/age-gender-estimation

Keras implementation of a CNN network for age and gender estimation

Primary LanguageJupyter NotebookMIT LicenseMIT

Age and Gender Estimation

This is a Keras implementation of a CNN for estimating age and gender from a face image [1, 2]. In training, the IMDB-WIKI dataset is used.

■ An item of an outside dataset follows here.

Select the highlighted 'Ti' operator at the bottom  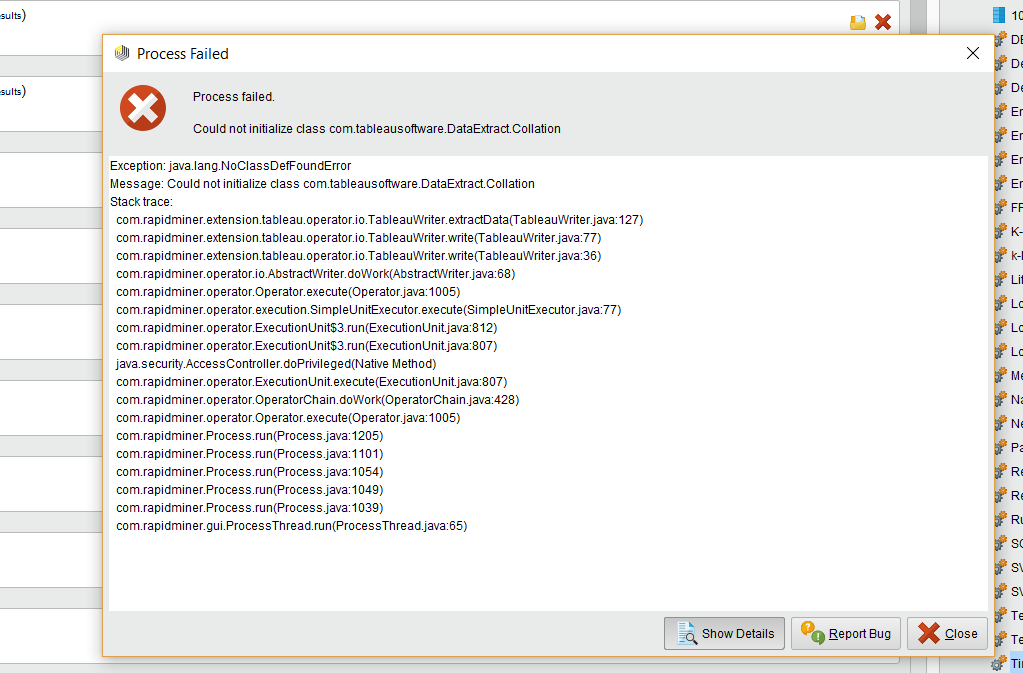coord(1013,662)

  • [Jun. 30, 2019] Another PyTorch-based project was released
  • [Nov. 12, 2018] Enable Adam optimizer; seems to be better than momentum SGD
  • [Sep. 23, 2018] Demo from directory
  • [Aug. 11, 2018] Add age estimation sub-project here
  • [Jul. 5, 2018] The UTKFace dataset became available for training.
  • [Apr. 10, 2018] Evaluation result on the APPA-REAL dataset was added.

Dependencies

  • Python3.5+
  • Keras2.0+
  • scipy, numpy, Pandas, tqdm, tables, h5py
  • dlib (for demo)
  • OpenCV3

Tested on:

  • Ubuntu 16.04, Python 3.5.2, Keras 2.0.3, Tensorflow(-gpu) 1.0.1, Theano 0.9.0, CUDA 8.0, cuDNN 5.0
    • CPU: i7-7700 3.60GHz, GPU: GeForce GTX1080
  • macOS Sierra, Python 3.6.0, Keras 2.0.2, Tensorflow 1.0.0, Theano 0.9.0

Usage

Use pretrained model for demo

Run the demo script (requires web cam). You can use --image_dir [IMAGE_DIR] option to use images in the [IMAGE_DIR] directory instead.

python3 demo.py

The pretrained model for TensorFlow backend will be automatically downloaded to the pretrained_models directory.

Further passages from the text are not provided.